§ **TASK INSTRUCTIONS**:
(a) Transcribe the template and reference-data instructions, everything from "3. To regenerate" down to "looks as expected.".
(b) In the template and reference-data instructions, which script is run to regenerate the template?

§ **SELECTION**:
********
To update the template

  1. Make any required changes to the trophic groups, life stage codes or concentration endpoints reference data.
  2. Edit the inst/template/template-data-data.csv and inst/template/template-data-instructions.csv files.
    • Do not edit the file inst/template/template-data.xlsx.
  3. To regenerate the template run the script data-raw/template.R.
  4. Review the inst/template/template-data.xlsx to confirm the edits came through and the template looks as expected.
    • Do not edit the file inst/template/template-data.xlsx.

Updating Reference Data for the Database

Process

  1. Ensure you have the most recent copy of the database with the reference files added. To do this run the function wqb_create_data_set().
wqb_create_data_set(
  file_path = "~/Ecotoxicology/ecotox",
  version = 1,
  folder_path = "~/Ecotoxicology/ecotox_db/"
)
  1. Execute the code in the script scripts/review-reference-datasets-01.R.
********
§ **GIVEN RECORDS**:

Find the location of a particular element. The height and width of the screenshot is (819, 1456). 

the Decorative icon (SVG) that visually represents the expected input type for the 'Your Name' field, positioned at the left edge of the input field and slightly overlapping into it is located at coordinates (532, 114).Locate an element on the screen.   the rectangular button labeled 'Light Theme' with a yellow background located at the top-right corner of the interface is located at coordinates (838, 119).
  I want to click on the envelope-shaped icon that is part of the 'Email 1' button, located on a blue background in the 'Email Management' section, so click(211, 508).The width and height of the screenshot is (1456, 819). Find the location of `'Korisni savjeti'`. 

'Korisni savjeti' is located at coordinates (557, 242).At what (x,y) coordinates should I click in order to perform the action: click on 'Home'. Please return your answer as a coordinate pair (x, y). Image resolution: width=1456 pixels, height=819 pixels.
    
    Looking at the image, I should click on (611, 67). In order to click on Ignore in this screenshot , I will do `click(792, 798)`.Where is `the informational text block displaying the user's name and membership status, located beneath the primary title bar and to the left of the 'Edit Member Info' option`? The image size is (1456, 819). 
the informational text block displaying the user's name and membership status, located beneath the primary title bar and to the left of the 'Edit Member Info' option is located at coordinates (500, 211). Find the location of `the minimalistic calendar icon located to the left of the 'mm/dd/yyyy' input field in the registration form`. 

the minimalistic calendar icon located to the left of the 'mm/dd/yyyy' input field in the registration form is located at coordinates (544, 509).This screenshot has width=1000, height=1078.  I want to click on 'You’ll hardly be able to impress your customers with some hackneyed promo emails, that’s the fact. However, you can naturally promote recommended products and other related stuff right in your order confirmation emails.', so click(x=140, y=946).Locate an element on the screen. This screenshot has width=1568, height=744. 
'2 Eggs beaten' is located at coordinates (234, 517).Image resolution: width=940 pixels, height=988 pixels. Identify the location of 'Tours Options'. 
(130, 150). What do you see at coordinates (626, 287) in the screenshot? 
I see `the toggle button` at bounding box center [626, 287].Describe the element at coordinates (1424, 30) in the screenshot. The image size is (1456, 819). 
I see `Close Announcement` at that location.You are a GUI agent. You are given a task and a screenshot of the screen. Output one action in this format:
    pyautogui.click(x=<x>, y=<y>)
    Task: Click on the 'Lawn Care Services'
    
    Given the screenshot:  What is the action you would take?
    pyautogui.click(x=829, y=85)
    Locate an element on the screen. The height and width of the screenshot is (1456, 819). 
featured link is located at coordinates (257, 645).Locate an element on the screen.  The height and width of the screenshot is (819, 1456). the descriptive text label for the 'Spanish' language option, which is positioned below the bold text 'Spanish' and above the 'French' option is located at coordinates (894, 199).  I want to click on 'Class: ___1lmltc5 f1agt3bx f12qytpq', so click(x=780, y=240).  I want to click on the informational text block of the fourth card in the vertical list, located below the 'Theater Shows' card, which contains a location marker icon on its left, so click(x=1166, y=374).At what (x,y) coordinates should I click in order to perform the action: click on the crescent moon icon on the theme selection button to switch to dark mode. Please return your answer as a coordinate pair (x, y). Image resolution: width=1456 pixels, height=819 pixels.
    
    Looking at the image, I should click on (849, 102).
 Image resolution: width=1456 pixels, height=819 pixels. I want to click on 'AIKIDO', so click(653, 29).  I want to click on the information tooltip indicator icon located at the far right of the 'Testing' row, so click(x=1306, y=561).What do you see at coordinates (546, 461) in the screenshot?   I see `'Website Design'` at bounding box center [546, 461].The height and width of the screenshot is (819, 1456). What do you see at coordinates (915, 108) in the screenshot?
********
§ **ANSWERS TO EACH TASK**:
(a)
3. To regenerate the template run the script data-raw/template.R.
  4. Review the inst/template/template-data.xlsx to confirm the edits came through and the template looks as expected.

(b) data-raw/template.R